======== Source passage ========

Monday, March 6, 2017

Dirty Job, Saving a life.

This morning's plan got started a bit late. I was cranky because there was a mouse in our crawlspace that woke me up at three am, and then continued to do so, until sunup. Mostly with the question "Do I get up and kill it by setting the trap? Then hear the trap snap, ew, and have to empty it of the dead mouse." It was less existential "do I have the right to take a life", (I was pretty cranky) and more the ick factor of dead mouse in the night.
So, after morning barn chores I treated myself to two cups of tea and a bunch of googling about moles and grubs. We have abundance of both and trying to decide what course of action to take. Currently favoring the idea that if we have a lot of both, eventually the one will polish off the other and tunnel elsewhere. Unfortunately, this could mean several years of walking around on ground that is much like a giant sponge, and too treacherous to ride the horses.

======== Data segment ========

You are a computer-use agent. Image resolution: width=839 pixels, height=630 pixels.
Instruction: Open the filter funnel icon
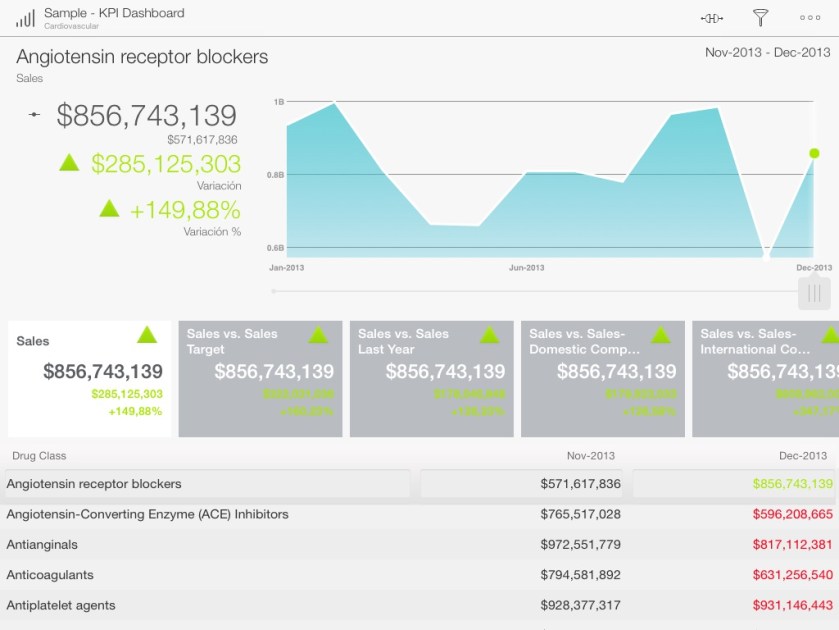(760, 18)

========

Problem set →
A. Reproduce the blog post about moles and grubs, starting at "So, after morning" and ending at "ride the horses.", and change "tea" to "coffee".
B. List every kind of animal named in the blog post about moles and grubs.

Responses for each task →
A.
So, after morning barn chores I treated myself to two cups of coffee and a bunch of googling about moles and grubs. We have abundance of both and trying to decide what course of action to take. Currently favoring the idea that if we have a lot of both, eventually the one will polish off the other and tunnel elsewhere. Unfortunately, this could mean several years of walking around on ground that is much like a giant sponge, and too treacherous to ride the horses.

B. mouse, moles, grubs, horses